United States District Court, D. Colorado

June 9, 2014

AKEEM MAKEEN, Plaintiff,
v.
HONORABLE KENNETH M. LAFF, in his official capacity as a Denver District Judge of the Denver District Court, and THE STATE OF COLORADO, Defendants.

ORDER OF DISMISSAL

LEWIS T. BABCOCK, Senior District Judge.

Plaintiff, Akeem Makeen, resides in Denver, Colorado. He initiated the instant action by filing pro se a Complaint (ECF No. 1) pursuant to 42 U.S.C. §§ 1983, 1981, and 1988, and an Application to Proceed in District Court Without Prepaying Fees or Costs (ECF No. 2). Mr. Makeen will be granted leave to proceed pursuant to the federal in forma pauperis statute, 28 U.S.C. § 1915.

As relief, he asks this Court to:

1. Vacate the Colorado Court of Appeals case number 2012CA1276;
2. Vacate the Denver District Court case number 2010CV649 denying Makeen's motion for summary judgment against Ordway's counter claims[;]
3. Reinstate the Court's order granting Makeen's motion for summary judgment against Ordway's counter claim[; and]
4. Any other relief the court deems.

ECF No. 1 at 5.

The Court must construe Mr. Makeen's filings liberally because he is not represented by an attorney. See Haines v. Kerner, 404 U.S. 519, 520-21 (1972); Hall v. Bellmon, 935 F.2d 1106, 1110 (10th Cir. 1991). However, the Court should not be an advocate for a pro se litigant. See Hall, 935 F.2d at 1110. The Court may take judicial notice of its own records and files that are part of the Court's public records. See St. Louis Baptist Temple, Inc. v. Fed. Deposit Ins. Corp., 605 F.2d 1169, 1172 (10th Cir. 1979). For the reasons stated below, the Complaint will be dismissed.

________________________________________

• _Exercise_: Extract the passage of the dismissal order between "ORDER OF DISMISSAL" and "No. 1 at 5.", inclusive. Rely solely on the dismissal order for this work.

________________________________________

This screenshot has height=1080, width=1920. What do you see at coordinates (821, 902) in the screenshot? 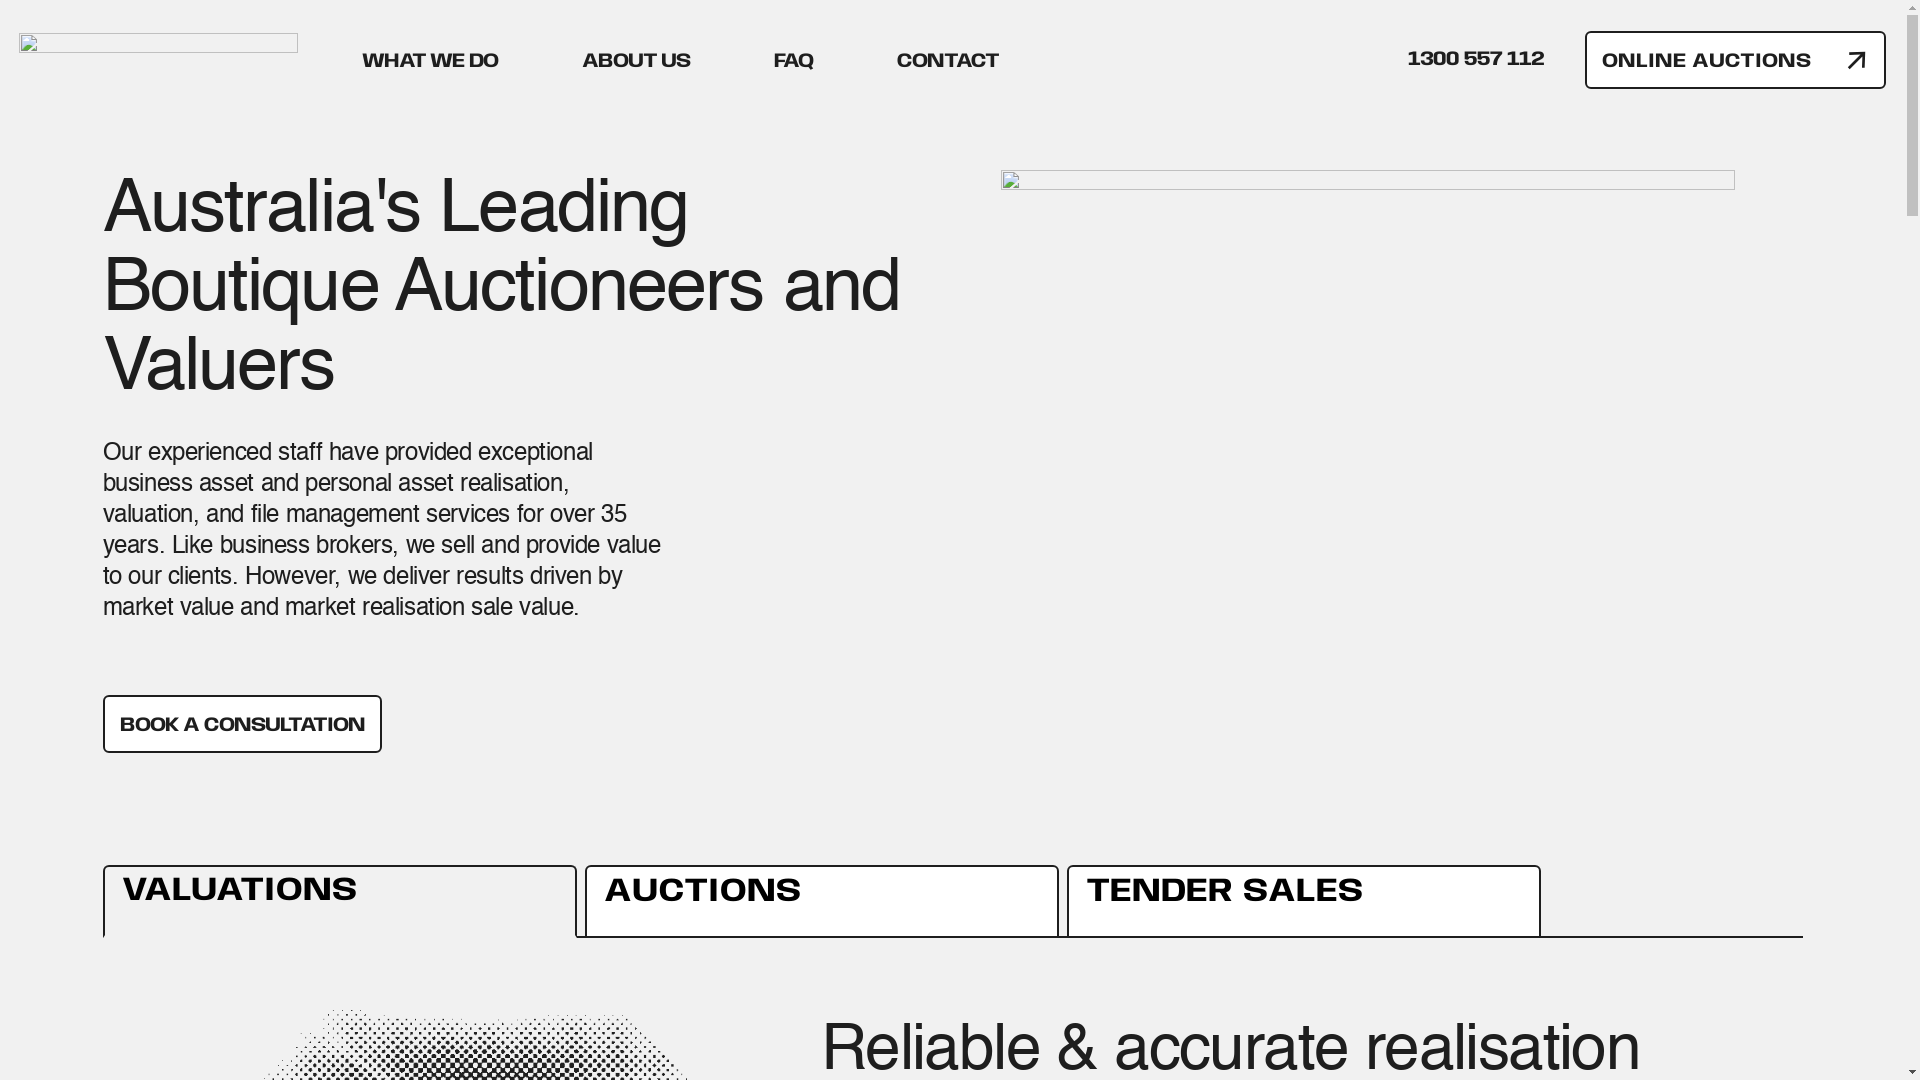
I see `AUCTIONS` at bounding box center [821, 902].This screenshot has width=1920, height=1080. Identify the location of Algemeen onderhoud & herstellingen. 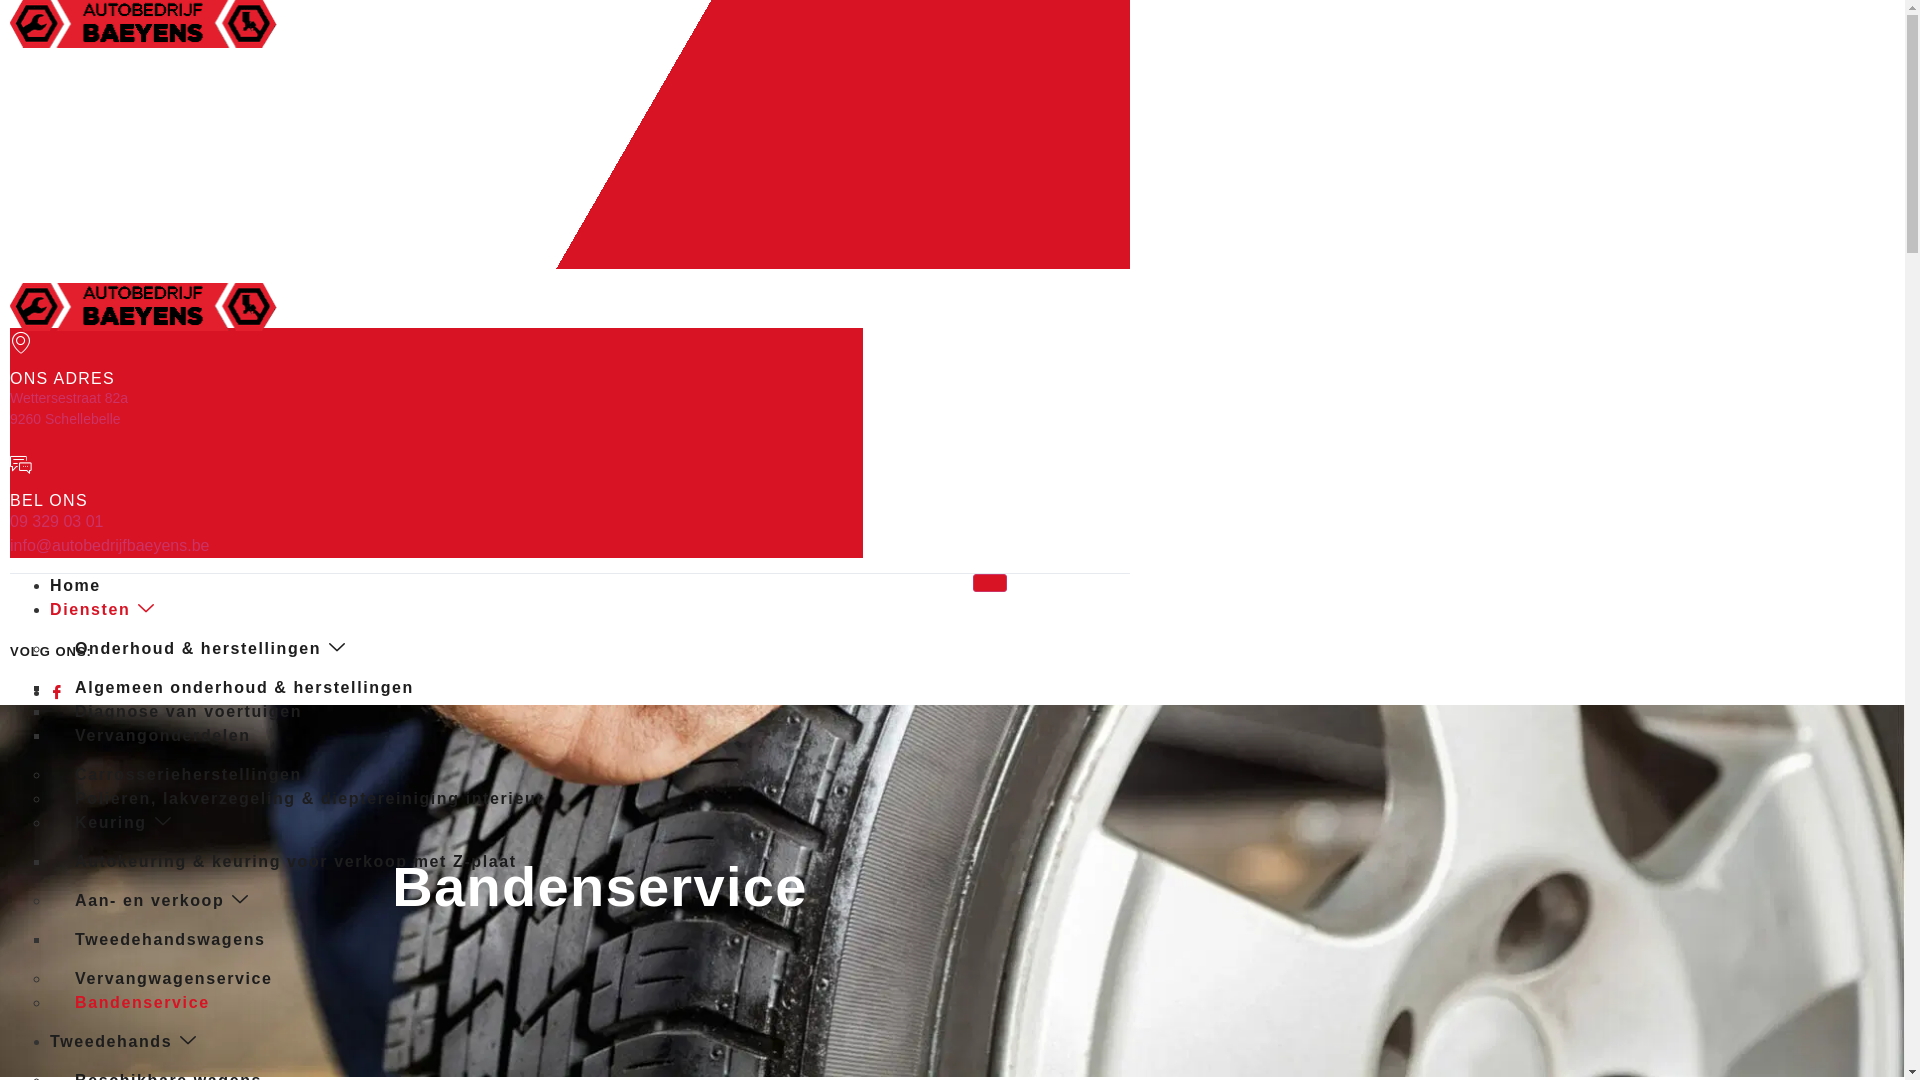
(244, 688).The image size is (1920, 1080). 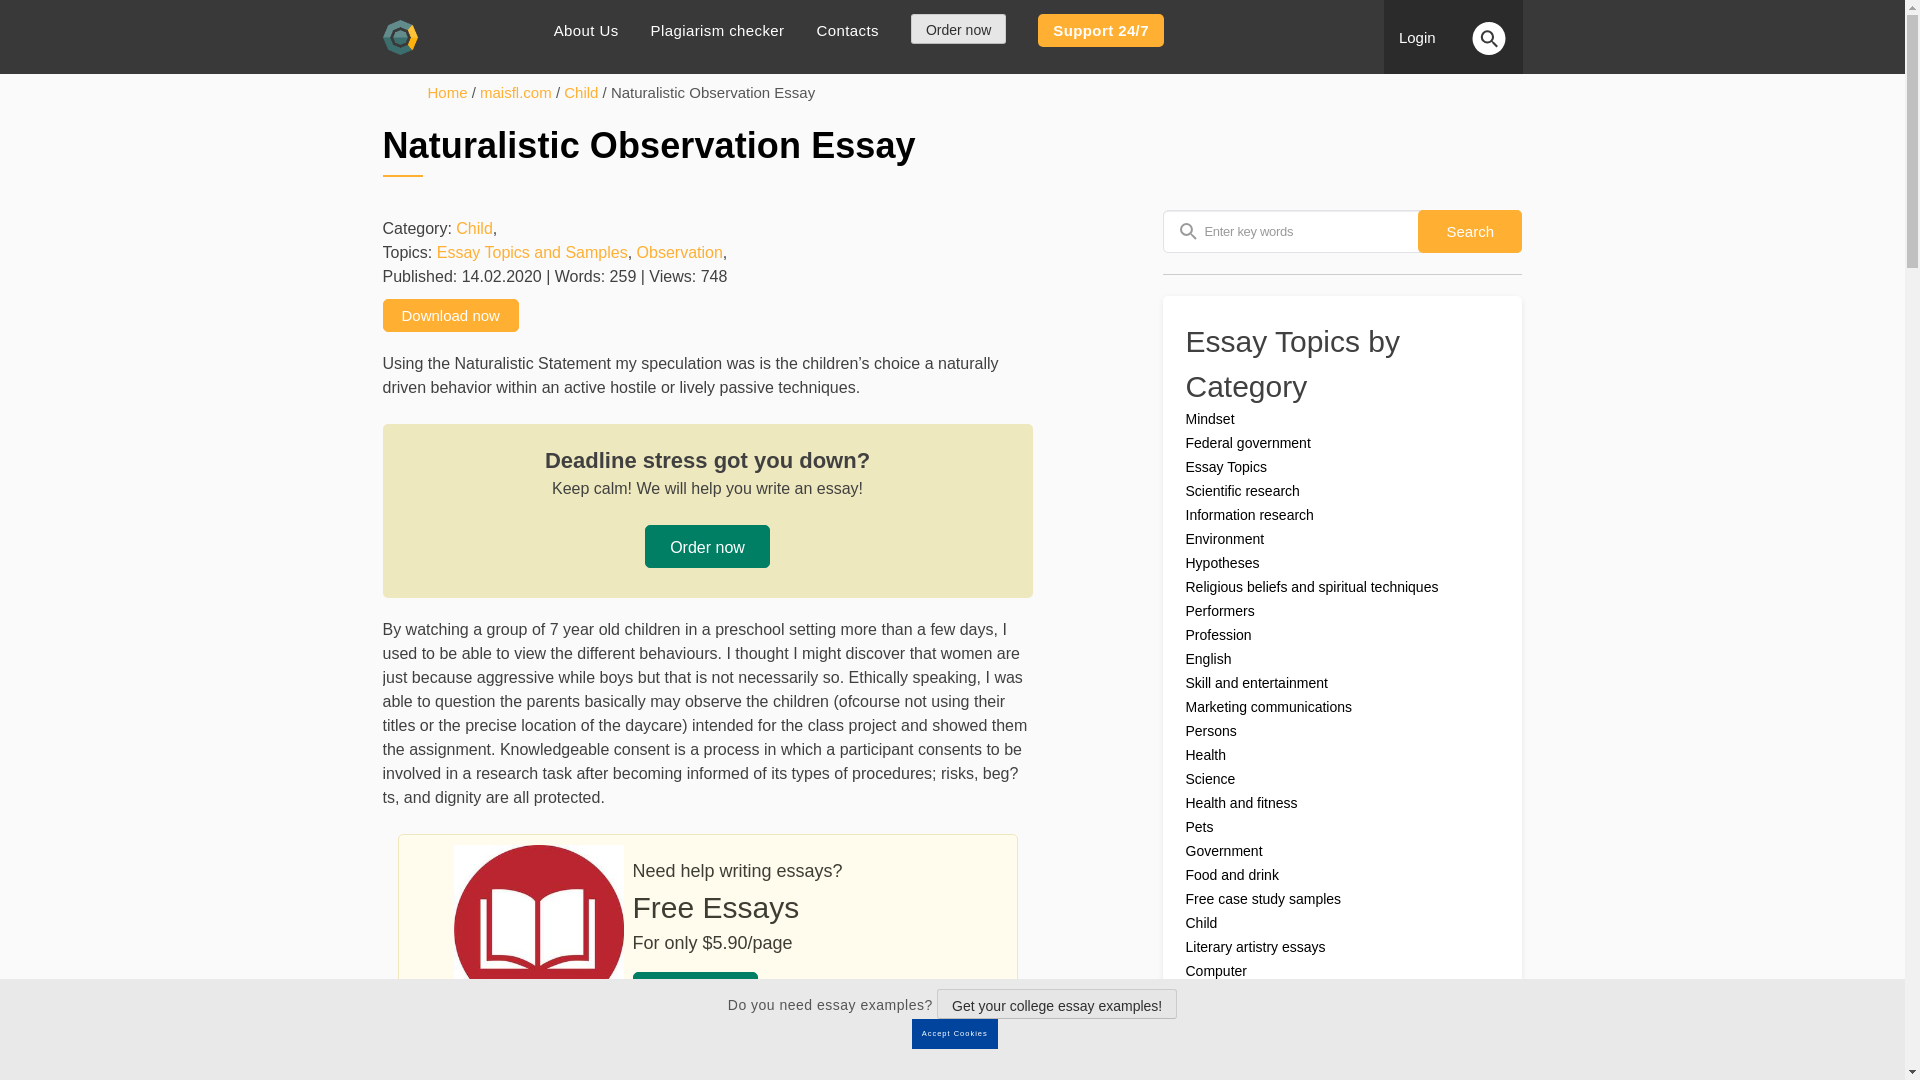 What do you see at coordinates (707, 546) in the screenshot?
I see `Order now` at bounding box center [707, 546].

________________________________________

• _Answer to this task_:
ORDER OF DISMISSAL

LEWIS T. BABCOCK, Senior District Judge.

Plaintiff, Akeem Makeen, resides in Denver, Colorado. He initiated the instant action by filing pro se a Complaint (ECF No. 1) pursuant to 42 U.S.C. §§ 1983, 1981, and 1988, and an Application to Proceed in District Court Without Prepaying Fees or Costs (ECF No. 2). Mr. Makeen will be granted leave to proceed pursuant to the federal in forma pauperis statute, 28 U.S.C. § 1915.

As relief, he asks this Court to:

1. Vacate the Colorado Court of Appeals case number 2012CA1276;
2. Vacate the Denver District Court case number 2010CV649 denying Makeen's motion for summary judgment against Ordway's counter claims[;]
3. Reinstate the Court's order granting Makeen's motion for summary judgment against Ordway's counter claim[; and]
4. Any other relief the court deems.

ECF No. 1 at 5.